In our previous paper [45], we demonstrated the use of KF in fMRI by using uniformly spaced radial acquisition and spatial priors. As previously mentioned, when using the conventional uniform radial acquisition method a periodic temporal artifact was present in the time series of the KF estimates despite the number of spokes per cycle. This artifact resembled a shape of a sawtooth in the error curves of the estimates in our previous work. In this work, however, we showed that when using the golden angle acquisition no such periodic artifact was present in the KF estimates.

The GA method also seemed to improve spatial accuracy of KF and KS estimates compared with conventional linear radial sampling. This improvement can be contributed to the combination of the GA trajectory, which fills in the whole k-space gradually, with the state estimation approach, where the states are correlated in time through the models and the structure of the filtering procedure. The spatial regularization methods used in [45] could also be implemented into the state estimation with data-driven noise covariances (Algorithm 1). However, in the present setup with GA sampling, the spatial regularization provided only a minor improvement to the image quality while increased significantly the computational cost. The process noise covariance presented here could also be made to vary with time as it was done in, e.g., [37]. This allows the estimates to be temporally less noisy in times when there are no rapid changes in the data. However, as this effect comes with a decrease in the process noise variances it can lead to lagging during the points of rapid changes, depending on the sensitivity of the covariance. The increase in the variance values to prevent this lag can, on the other hand, lead to noisier estimates, as happened in our experiments. Based on our experiments, we found that the stationary covariance approximation employed in this paper led to a reliable construction for the state noise covariance.

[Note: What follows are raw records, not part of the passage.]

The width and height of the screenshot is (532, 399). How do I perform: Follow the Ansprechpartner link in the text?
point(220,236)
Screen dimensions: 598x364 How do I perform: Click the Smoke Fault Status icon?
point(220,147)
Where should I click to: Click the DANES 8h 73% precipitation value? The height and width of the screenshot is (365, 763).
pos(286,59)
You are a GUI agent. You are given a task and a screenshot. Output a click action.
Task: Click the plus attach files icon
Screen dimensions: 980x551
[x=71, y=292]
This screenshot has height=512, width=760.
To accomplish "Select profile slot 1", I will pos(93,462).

In this paper, we employed the same process noise covariance for both real and imaginary parts. As previously mentioned, using separate covariances is also a possibility. However, in our tests, using separate process noise covariances gave slightly less noisy estimates temporally with some lagging in certain pixels or temporally noisier estimates with no lag, but the computational times were twice as much.

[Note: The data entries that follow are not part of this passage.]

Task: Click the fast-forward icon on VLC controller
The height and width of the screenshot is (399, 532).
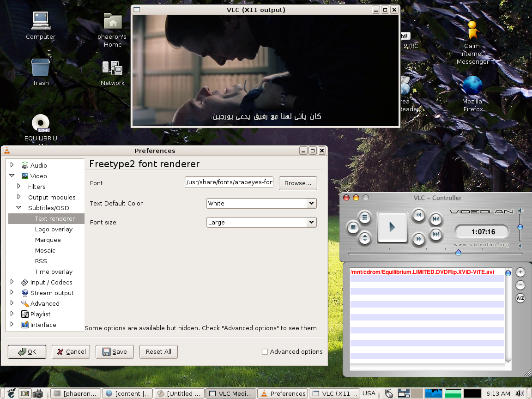Action: click(x=418, y=239)
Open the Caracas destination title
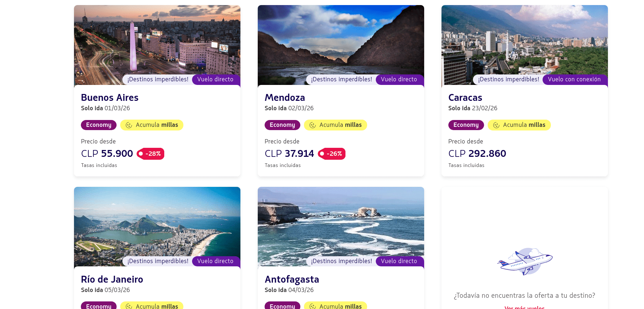This screenshot has height=309, width=644. [x=465, y=98]
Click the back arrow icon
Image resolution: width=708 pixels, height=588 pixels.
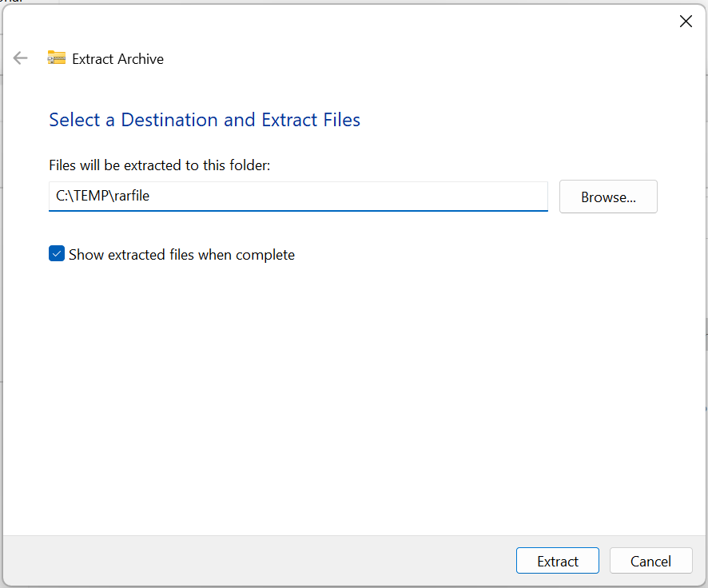pyautogui.click(x=21, y=58)
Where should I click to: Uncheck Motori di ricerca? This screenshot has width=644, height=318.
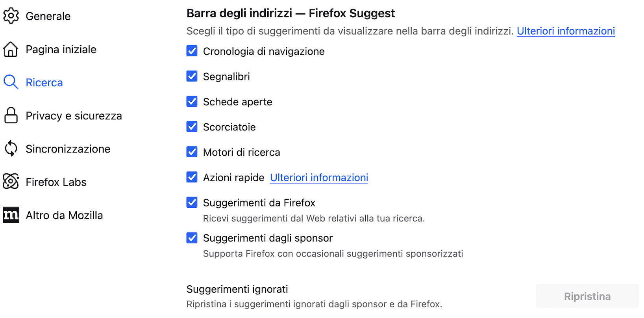(192, 152)
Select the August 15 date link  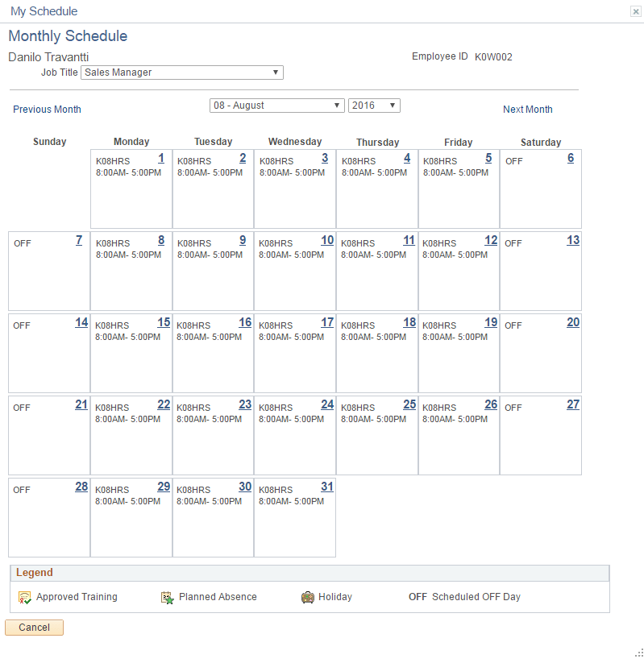coord(164,322)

Instead of using the split form presented in this paper, we could do all the Kalman filter computations in complex-space by using the method implemented in [7]. However, this method is computationally more demanding and, in our experiments, provided no improvement in the quality of the KF estimates.

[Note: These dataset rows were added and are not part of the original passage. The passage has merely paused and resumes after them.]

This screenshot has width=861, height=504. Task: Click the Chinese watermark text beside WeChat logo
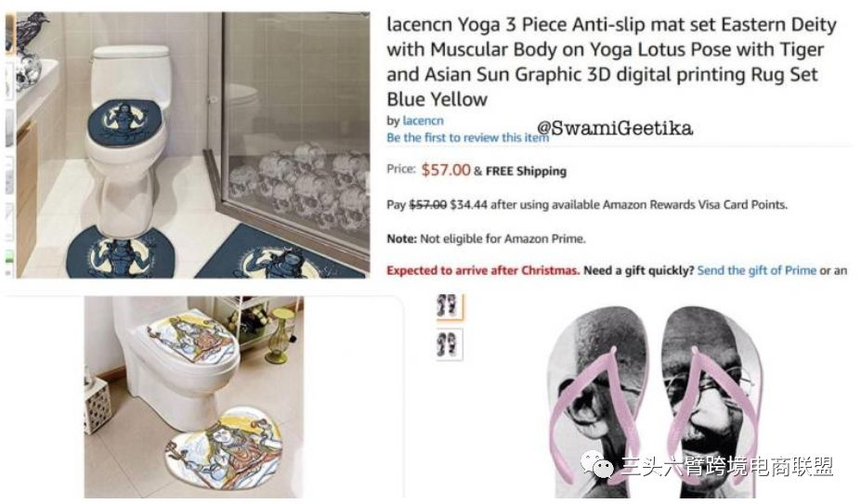point(727,467)
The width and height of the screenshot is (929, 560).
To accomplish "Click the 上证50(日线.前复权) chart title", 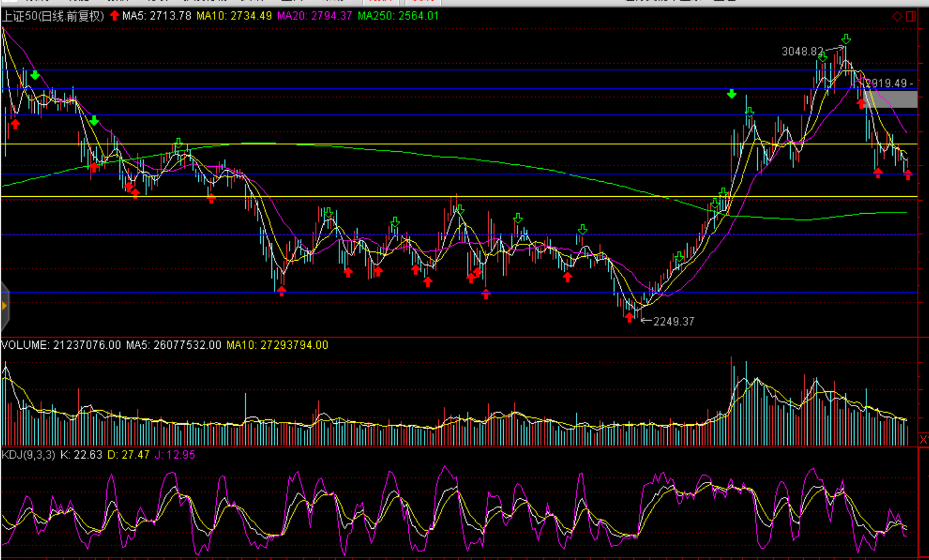I will (x=53, y=16).
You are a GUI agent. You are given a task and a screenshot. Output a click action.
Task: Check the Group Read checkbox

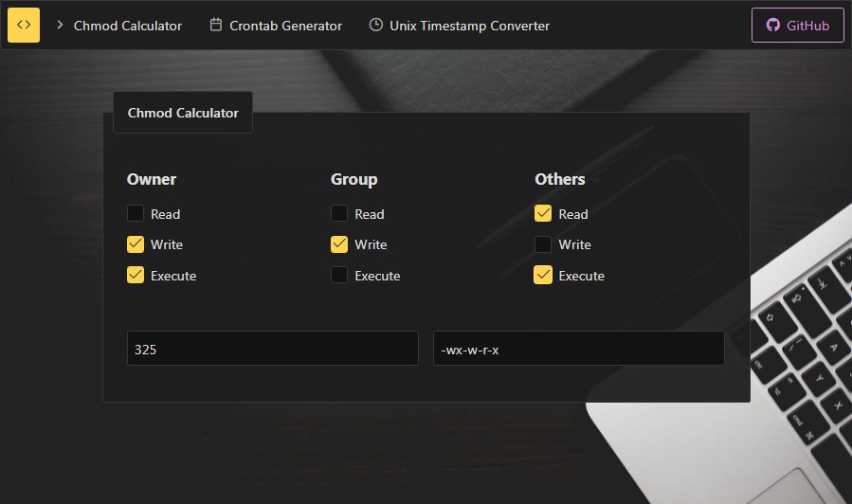[x=339, y=214]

In this work, the state evolution model was a simple random walk process. A topic of future research could be the improvement of the method by using more advanced state evolution models for encoding temporal prior information. These could be, for example, based on simple models of the physiological signals [31], or if slow changes are expected, based on kinematic models [38] where the rate of change of the signal derivatives is controlled by using a higher-order time series model. These approaches, however, have the complication that the computational demand increases due to the increased number of unknown state variables.

All the methods used in this paper, in addition to the methods of our previous paper and methods that were tested for this paper, but not presented here, will be available in the open-source software High-dimensional Kalman filter toolbox (HELMET). This will be freely available from GitHub [44].

In this study, the state estimation approach was evaluated using a time step of single k-space spoke. The time resolution and sampling can in principle be selected quite freely, for example one could use more than one spoke per time instant or use the data in the sliding window manner. However, in our experiments this does not produce improvement in spatial resolution while it does lower the temporal resolution.